Но не раздражение, не упрек послышались Тихону в ее голосе, а что-то грустное, беззащитное. Так говорят больные перед операцией, течение которой от них не зависит и когда сам хирург не вправе дать никакой гарантии.
— В такой чащобе только медведям и водиться, — пошутил парень. — А маленького я как затопчу, если сам Маленький?
Ланя даже не улыбнулась в ответ на это неуклюжее балагурство. Она вышла из бурьяна на тропку, стала счищать прицепившиеся к одежде репьи.
— Дай помогу, — сказал парень. И, не дожидаясь согласия, тоже стал снимать репьи с ее пальто.
Это новое пальто он видел на Лане впервые. Наверное, она купила его недавно. И выглядела Ланя в нем как-то непривычно. Будто она и в то же время не она стояла перед ним.
Только нет, не из-за пальто эта перемена. Вся она словно другая. В каждом ее движении, даже в том, как пальцы снимали репьи, чувствовалось что-то нервное. Особенно заметная перемена произошла в лице. Еще недавно, на сенокосе, когда Тихон видел Ланю в последний раз, она выглядела завидно счастливо, вся светилась. А теперь как бы погасла. И лицо пасмурное, и глаза… Впрочем, какие у Лани глаза, Тихон мог лишь догадываться. Хотя ему и хотелось заглянуть в них, но слишком высок он был ростом, и чтобы заглянуть, надо было или самому присесть или запрокинуть у девушки голову. В другое время Тихон, возможно, позволил бы себе и такое, но только не теперь. Сейчас он, как никогда, робел перед Ланей. Даже не робел, а боялся как-нибудь неосторожно задеть, огорчить ее. Лане и без того горько.

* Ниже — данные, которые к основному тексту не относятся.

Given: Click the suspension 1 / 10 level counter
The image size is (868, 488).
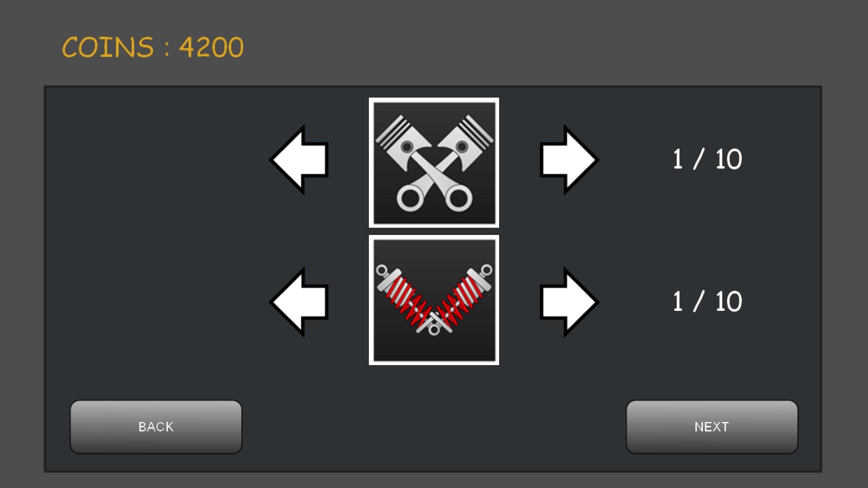Looking at the screenshot, I should click(708, 302).
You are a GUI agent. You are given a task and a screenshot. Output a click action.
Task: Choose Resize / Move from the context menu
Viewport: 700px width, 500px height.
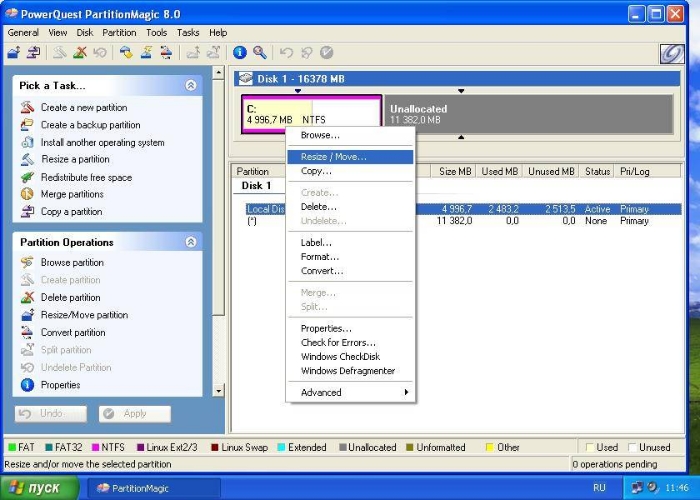point(333,157)
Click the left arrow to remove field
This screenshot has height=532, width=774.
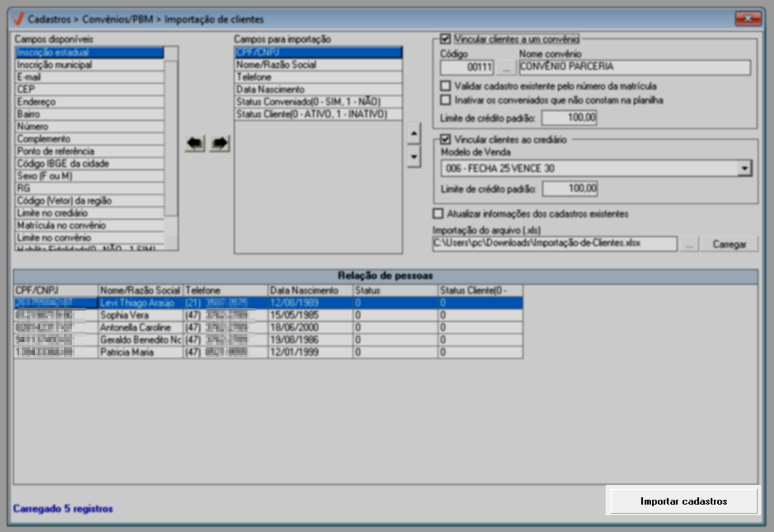click(195, 144)
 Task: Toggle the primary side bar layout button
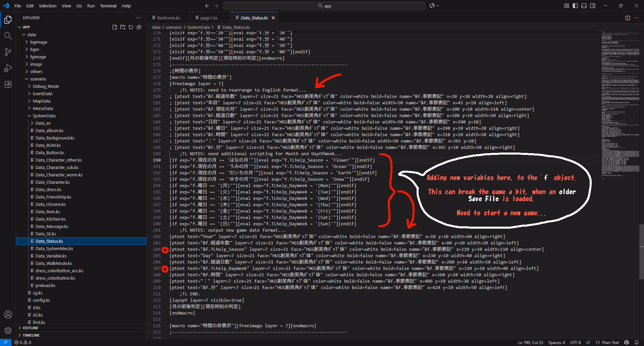(575, 6)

Тихон, как и все в Дымелке, слышал, что у Максима с Алкой заварилась каша. Не в его натуре было придавать значения этим слухам и самому строить разные домыслы. Но на этот раз и он склонялся к мысли, что недаром Алка исчезла, как в воду канула. И Максим последнее время тоже не зря не показывался в деревне.
Однако до встречи с Ланей все эти соображения мало беспокоили Тихона. Он рассудил логично: раз в отношениях между ним и Ланей поставлена точка, переживать ему нечего. Ну, что-то произошло у Максима с Алкой. Ну, назрел поэтому конфликт у Максима с Ланей. А ему, Тихону, какое дело? У него есть теперь Дина. Правда, еще неизвестно, любит ли она его. Но ничего, уж от нее-то он не откажется. И не допустит, чтобы кто-то встал поперек, как Максим на дорожке к Лане.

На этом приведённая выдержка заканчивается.